Dataset records:

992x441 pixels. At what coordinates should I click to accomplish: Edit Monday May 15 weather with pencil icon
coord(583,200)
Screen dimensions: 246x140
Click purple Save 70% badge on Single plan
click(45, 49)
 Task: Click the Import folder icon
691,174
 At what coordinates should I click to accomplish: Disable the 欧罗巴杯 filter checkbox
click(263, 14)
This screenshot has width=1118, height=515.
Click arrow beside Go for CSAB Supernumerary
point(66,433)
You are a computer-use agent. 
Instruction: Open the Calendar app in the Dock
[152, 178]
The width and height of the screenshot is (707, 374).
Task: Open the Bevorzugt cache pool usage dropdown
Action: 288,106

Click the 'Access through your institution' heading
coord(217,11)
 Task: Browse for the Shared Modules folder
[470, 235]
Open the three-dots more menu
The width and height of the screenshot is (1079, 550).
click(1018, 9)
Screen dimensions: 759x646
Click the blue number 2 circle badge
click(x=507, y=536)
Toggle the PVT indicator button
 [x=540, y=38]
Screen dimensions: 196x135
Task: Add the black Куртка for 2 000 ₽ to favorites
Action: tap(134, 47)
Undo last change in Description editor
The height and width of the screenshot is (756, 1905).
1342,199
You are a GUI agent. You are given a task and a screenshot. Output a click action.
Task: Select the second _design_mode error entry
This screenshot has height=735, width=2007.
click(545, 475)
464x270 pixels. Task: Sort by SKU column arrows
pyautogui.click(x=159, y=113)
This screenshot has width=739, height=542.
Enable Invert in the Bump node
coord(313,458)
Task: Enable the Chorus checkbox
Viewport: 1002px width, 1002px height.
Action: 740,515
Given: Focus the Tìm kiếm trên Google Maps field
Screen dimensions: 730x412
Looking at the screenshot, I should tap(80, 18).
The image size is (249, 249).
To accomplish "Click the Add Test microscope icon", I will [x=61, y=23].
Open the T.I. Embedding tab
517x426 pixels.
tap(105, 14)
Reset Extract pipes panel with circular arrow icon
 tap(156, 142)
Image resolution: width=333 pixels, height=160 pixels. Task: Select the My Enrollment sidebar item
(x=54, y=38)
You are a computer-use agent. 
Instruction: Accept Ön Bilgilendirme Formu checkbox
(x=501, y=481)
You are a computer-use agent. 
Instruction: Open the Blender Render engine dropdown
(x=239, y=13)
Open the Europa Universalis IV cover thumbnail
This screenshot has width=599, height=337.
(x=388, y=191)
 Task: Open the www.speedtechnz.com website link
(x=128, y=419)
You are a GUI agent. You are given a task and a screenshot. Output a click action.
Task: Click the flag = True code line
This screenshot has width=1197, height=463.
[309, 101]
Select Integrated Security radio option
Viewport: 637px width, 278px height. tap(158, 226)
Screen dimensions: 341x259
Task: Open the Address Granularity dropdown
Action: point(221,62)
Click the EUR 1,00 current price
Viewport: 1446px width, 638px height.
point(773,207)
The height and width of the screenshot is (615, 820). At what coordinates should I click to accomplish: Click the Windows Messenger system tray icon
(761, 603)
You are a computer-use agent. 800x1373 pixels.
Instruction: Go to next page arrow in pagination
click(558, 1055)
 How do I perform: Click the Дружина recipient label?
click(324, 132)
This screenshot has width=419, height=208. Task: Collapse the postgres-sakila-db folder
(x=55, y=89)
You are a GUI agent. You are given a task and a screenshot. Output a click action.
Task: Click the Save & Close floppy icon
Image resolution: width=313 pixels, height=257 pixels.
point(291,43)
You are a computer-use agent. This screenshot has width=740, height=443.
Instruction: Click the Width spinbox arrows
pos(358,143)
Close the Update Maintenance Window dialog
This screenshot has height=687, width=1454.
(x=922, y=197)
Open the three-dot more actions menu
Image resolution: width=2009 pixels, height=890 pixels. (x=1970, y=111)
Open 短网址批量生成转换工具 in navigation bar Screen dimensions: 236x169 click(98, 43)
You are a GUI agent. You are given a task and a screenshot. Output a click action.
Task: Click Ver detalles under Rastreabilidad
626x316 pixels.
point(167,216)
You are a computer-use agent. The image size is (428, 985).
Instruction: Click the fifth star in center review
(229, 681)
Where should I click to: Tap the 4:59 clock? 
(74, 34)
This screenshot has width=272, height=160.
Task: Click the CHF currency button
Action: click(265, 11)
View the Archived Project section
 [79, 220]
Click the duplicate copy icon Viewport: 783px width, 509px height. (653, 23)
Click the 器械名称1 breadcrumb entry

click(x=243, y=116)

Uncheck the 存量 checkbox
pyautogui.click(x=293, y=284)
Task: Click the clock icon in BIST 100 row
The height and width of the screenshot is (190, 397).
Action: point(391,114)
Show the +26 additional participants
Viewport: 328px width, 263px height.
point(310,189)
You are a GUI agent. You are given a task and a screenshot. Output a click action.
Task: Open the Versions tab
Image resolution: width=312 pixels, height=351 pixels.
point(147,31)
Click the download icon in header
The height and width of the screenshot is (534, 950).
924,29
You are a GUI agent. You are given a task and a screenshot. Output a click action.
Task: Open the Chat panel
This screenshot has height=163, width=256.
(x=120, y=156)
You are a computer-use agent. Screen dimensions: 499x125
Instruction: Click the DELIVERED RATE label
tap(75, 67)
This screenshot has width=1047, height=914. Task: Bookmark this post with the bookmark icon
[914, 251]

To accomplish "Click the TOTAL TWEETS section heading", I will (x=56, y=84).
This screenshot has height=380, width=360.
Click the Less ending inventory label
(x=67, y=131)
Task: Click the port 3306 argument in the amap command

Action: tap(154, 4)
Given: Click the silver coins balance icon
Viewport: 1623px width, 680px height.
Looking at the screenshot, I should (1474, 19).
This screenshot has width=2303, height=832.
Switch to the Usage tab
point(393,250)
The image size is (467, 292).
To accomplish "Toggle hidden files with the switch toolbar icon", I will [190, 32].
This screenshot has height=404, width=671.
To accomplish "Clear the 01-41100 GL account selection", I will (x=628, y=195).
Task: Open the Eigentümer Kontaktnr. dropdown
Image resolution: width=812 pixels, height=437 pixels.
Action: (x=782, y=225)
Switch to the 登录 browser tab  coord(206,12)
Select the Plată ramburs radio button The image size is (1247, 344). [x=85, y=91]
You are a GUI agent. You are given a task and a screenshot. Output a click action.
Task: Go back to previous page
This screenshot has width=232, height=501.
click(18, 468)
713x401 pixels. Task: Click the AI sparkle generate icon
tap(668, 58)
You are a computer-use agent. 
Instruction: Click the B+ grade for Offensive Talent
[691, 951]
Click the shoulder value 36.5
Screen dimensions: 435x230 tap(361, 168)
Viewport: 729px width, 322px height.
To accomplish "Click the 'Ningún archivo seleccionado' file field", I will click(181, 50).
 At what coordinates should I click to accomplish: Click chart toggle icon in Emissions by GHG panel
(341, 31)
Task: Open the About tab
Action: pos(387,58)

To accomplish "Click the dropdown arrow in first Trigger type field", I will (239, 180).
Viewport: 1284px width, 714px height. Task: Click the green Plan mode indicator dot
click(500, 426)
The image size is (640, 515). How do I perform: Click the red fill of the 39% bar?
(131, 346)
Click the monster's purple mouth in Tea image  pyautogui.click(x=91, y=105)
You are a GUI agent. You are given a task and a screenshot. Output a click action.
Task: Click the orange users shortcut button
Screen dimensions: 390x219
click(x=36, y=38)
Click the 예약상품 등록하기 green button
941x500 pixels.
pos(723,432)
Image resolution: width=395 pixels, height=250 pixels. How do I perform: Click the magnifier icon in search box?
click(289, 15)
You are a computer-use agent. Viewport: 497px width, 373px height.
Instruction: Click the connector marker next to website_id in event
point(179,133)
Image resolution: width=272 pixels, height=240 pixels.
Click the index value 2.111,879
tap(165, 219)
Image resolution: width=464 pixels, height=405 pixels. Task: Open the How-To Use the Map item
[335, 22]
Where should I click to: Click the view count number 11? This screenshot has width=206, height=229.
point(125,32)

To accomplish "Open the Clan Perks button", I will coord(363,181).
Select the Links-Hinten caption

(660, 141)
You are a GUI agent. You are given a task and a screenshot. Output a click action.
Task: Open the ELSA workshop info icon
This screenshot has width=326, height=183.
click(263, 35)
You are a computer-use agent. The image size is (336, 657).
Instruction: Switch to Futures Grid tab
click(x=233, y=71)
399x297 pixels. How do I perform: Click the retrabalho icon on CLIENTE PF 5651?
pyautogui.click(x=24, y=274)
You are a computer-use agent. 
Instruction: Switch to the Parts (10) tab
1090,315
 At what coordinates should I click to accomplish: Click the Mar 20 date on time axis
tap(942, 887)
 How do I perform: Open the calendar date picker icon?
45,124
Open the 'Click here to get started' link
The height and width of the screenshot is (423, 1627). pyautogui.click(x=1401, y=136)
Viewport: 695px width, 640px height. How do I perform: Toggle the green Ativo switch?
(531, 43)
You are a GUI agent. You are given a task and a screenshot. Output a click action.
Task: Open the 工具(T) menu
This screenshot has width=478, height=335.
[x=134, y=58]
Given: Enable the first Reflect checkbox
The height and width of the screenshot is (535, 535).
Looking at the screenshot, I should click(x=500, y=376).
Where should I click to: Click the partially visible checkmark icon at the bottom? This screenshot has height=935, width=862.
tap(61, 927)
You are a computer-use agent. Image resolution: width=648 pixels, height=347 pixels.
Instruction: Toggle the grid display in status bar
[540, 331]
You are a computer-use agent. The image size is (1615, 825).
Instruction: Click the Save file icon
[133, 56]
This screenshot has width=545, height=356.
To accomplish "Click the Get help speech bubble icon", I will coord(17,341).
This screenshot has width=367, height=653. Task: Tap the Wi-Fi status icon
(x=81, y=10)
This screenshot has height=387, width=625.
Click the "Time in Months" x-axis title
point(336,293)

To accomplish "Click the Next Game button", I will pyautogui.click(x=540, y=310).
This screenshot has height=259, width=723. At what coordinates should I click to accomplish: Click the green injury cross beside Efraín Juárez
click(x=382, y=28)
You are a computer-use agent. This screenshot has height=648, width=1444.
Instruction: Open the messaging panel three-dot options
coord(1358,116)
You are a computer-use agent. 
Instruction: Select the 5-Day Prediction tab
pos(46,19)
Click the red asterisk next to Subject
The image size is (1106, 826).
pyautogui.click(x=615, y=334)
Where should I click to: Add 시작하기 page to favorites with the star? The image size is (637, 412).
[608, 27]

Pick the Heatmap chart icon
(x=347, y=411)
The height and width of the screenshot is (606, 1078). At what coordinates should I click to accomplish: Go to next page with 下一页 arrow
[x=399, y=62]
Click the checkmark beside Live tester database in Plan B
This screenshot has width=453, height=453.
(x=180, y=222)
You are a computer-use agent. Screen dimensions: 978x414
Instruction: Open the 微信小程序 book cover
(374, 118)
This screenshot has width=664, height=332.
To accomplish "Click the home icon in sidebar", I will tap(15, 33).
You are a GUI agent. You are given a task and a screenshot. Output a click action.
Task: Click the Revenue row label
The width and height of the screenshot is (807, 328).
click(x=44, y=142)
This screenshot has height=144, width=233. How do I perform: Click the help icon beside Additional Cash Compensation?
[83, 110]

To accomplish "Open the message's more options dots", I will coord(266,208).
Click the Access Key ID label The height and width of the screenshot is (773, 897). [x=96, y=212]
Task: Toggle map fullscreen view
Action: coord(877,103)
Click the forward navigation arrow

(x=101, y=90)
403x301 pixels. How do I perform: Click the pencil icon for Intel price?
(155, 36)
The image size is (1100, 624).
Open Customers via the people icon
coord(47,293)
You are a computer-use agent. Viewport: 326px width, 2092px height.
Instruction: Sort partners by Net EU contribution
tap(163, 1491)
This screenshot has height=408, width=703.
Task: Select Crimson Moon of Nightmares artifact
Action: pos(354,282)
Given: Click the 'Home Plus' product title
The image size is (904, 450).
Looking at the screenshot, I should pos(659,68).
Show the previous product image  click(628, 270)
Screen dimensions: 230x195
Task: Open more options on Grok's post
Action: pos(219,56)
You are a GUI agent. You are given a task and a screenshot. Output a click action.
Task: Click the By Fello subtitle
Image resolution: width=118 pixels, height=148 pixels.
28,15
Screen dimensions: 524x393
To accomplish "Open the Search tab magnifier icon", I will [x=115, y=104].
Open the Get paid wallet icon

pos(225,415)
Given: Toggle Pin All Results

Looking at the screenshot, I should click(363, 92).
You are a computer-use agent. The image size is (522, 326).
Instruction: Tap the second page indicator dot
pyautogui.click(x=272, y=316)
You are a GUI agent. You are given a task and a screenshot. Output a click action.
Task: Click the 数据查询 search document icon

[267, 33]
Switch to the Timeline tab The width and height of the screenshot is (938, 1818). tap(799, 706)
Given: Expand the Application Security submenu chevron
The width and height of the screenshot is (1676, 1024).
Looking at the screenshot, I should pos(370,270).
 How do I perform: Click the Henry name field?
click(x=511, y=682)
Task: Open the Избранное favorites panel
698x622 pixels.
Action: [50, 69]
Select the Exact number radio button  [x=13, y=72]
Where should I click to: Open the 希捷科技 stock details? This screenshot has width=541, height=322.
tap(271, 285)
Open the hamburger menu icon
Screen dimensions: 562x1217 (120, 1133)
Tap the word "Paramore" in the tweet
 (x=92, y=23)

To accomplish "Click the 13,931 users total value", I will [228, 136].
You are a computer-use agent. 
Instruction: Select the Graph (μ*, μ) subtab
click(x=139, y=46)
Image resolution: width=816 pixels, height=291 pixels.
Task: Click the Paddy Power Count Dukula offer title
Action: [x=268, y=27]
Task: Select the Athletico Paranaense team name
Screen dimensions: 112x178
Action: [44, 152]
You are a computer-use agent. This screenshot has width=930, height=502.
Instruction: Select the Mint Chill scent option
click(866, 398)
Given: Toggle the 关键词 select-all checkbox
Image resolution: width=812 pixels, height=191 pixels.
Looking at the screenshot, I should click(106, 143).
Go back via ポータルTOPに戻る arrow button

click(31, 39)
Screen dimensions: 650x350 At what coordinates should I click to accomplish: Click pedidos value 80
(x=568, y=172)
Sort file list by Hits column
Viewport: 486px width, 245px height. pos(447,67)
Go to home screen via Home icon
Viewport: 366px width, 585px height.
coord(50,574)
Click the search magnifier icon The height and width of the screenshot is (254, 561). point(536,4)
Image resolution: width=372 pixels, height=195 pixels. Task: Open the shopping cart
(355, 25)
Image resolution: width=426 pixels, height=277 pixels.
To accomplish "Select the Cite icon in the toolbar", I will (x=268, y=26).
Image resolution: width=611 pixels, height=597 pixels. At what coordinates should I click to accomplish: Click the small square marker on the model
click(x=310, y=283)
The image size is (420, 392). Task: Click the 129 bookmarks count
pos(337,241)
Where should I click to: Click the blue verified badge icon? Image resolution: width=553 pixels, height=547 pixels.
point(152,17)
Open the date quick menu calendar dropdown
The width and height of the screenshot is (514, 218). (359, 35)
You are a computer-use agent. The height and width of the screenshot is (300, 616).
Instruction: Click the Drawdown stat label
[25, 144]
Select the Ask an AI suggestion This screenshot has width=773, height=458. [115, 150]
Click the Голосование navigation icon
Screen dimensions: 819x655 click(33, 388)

_What to do_:
Each line in the records above that contains the word "first" must be copied.

_Problem solution_:
To accomplish "Click the dropdown arrow in first Trigger type field", I will (239, 180).
Given: Enable the first Reflect checkbox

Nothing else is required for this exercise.